**Dataset entries**.
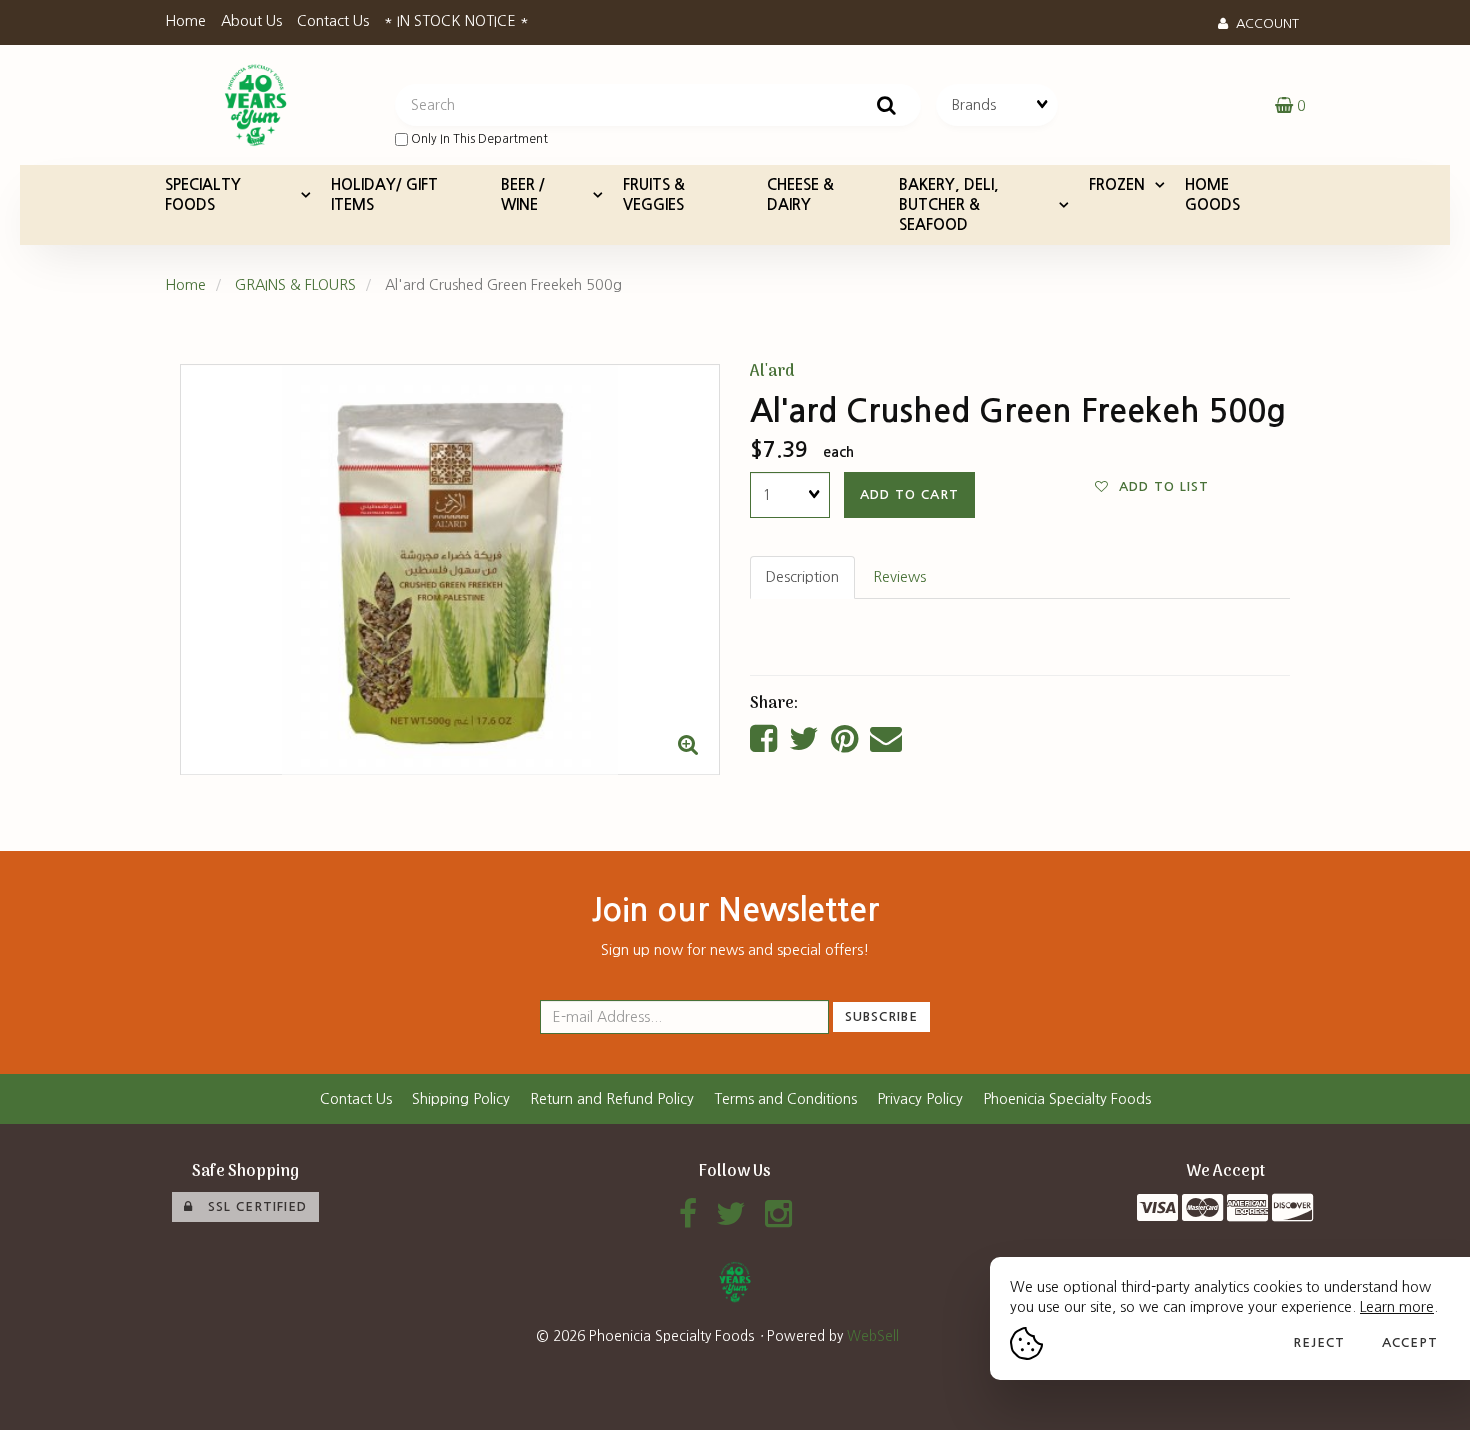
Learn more (1397, 1307)
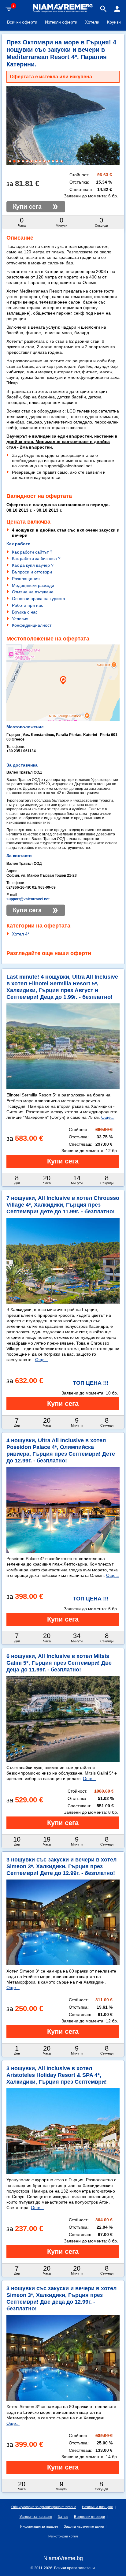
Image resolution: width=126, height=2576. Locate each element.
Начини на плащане (97, 2507)
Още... (107, 1117)
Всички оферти (22, 22)
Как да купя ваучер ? (33, 565)
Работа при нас (27, 605)
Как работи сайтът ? (32, 552)
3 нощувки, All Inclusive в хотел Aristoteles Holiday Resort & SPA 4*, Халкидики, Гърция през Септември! (56, 2075)
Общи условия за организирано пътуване (43, 2507)
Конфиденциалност (31, 625)
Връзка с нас (25, 612)
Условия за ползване (36, 2516)
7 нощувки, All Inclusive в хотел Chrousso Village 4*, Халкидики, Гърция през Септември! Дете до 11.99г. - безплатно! (62, 1205)
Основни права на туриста (38, 598)
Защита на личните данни (84, 2526)
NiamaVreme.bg (63, 2558)
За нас (63, 2516)
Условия (20, 618)
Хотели (92, 22)
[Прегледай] (62, 1161)
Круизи (114, 22)
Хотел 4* (20, 933)
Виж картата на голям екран (63, 704)
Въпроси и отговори (32, 571)
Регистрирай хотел (63, 2536)
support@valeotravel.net (28, 899)
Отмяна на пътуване (33, 591)
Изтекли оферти (61, 22)
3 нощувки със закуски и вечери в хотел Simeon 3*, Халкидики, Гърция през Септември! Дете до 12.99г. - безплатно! (61, 1866)
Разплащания (26, 578)
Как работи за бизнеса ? (36, 558)
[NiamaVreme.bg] (63, 11)
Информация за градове (39, 2526)
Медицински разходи (33, 585)
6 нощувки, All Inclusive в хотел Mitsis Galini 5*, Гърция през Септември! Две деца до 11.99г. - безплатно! (59, 1663)
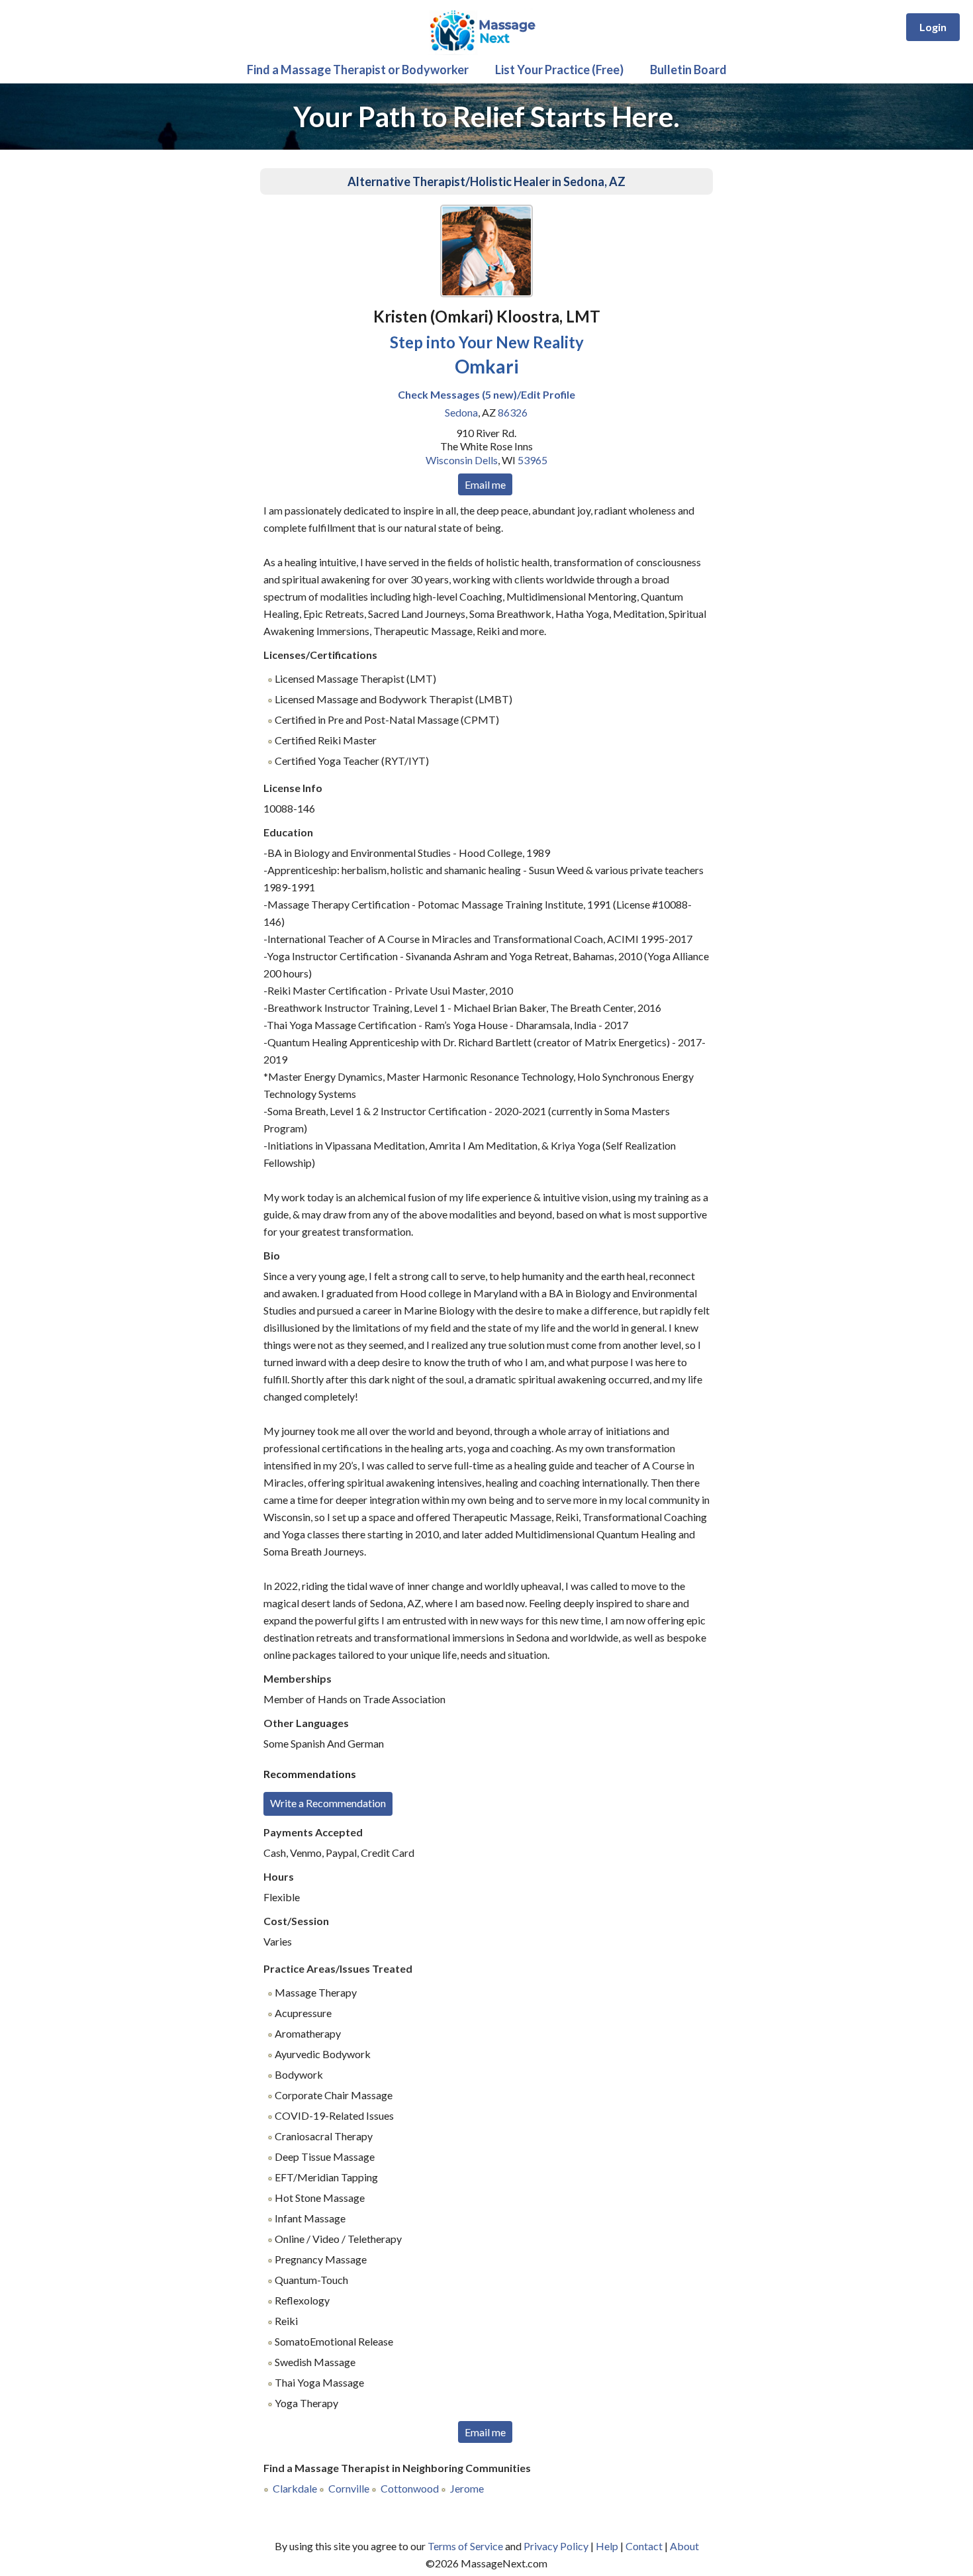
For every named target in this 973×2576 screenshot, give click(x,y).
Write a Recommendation (328, 1803)
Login (933, 27)
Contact (644, 2546)
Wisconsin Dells (462, 460)
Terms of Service (465, 2546)
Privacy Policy (556, 2546)
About (684, 2546)
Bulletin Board (688, 69)
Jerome (467, 2488)
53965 (532, 460)
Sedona (461, 412)
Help (607, 2546)
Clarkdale (295, 2488)
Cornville (348, 2488)
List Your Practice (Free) (559, 69)
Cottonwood (410, 2488)
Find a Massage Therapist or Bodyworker (358, 69)
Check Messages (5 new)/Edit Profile (486, 394)
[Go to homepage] (486, 51)
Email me (485, 484)
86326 (513, 412)
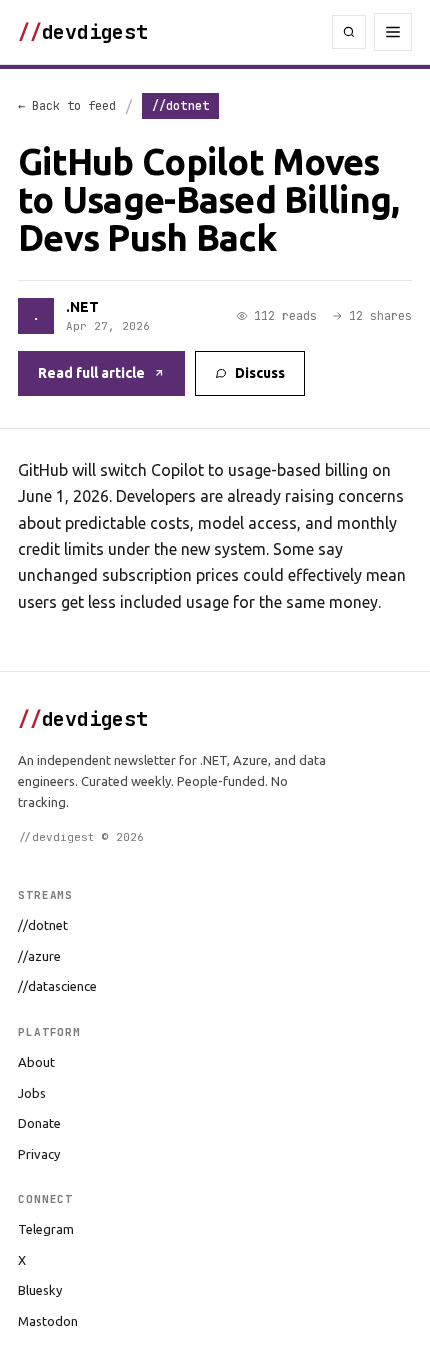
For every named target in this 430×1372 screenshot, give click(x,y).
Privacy (39, 1154)
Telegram (46, 1229)
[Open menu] (393, 32)
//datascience (57, 986)
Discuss (260, 373)
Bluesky (40, 1290)
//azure (39, 956)
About (36, 1062)
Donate (39, 1123)
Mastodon (48, 1321)
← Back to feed (67, 106)
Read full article (91, 373)
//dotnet (43, 925)
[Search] (349, 32)
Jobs (32, 1093)
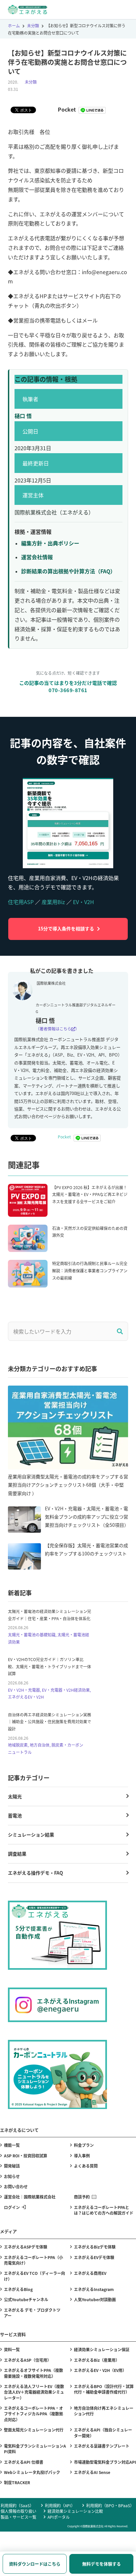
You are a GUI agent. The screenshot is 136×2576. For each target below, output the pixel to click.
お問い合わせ (16, 2186)
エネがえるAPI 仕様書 (23, 2462)
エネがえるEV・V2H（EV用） (100, 2370)
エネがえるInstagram (94, 2289)
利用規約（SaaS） (17, 2505)
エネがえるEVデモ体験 (94, 2257)
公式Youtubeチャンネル (26, 2299)
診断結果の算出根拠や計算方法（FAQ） (68, 571)
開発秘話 (12, 2166)
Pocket (67, 109)
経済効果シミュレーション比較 (75, 2511)
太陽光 (15, 1796)
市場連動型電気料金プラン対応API (105, 2462)
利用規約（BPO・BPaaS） (110, 2505)
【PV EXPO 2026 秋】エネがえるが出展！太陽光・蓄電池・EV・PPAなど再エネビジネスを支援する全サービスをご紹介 (89, 1194)
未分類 (31, 82)
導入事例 (82, 2155)
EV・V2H (83, 902)
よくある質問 (86, 2166)
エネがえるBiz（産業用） (96, 2360)
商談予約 (82, 2196)
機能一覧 (12, 2145)
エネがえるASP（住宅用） (27, 2360)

**EXERCISE PROMPT**. If a line comes after the line with "Общи условия за", it stays out; print exactly every line from the start of the entries up to and including that line, but no pictures.

**ANSWER TO THIS PROBLEM**.
Learn more (1397, 1307)
Image resolution: width=126, height=2576. Locate each element.
Начини на плащане (97, 2507)
Още... (107, 1117)
Всички оферти (22, 22)
Как да купя ваучер ? (33, 565)
Работа при нас (27, 605)
Как работи сайтът ? (32, 552)
3 нощувки, All Inclusive в хотел Aristoteles Holiday Resort & SPA 4*, Халкидики, Гърция през Септември! (56, 2075)
Общи условия за организирано пътуване (43, 2507)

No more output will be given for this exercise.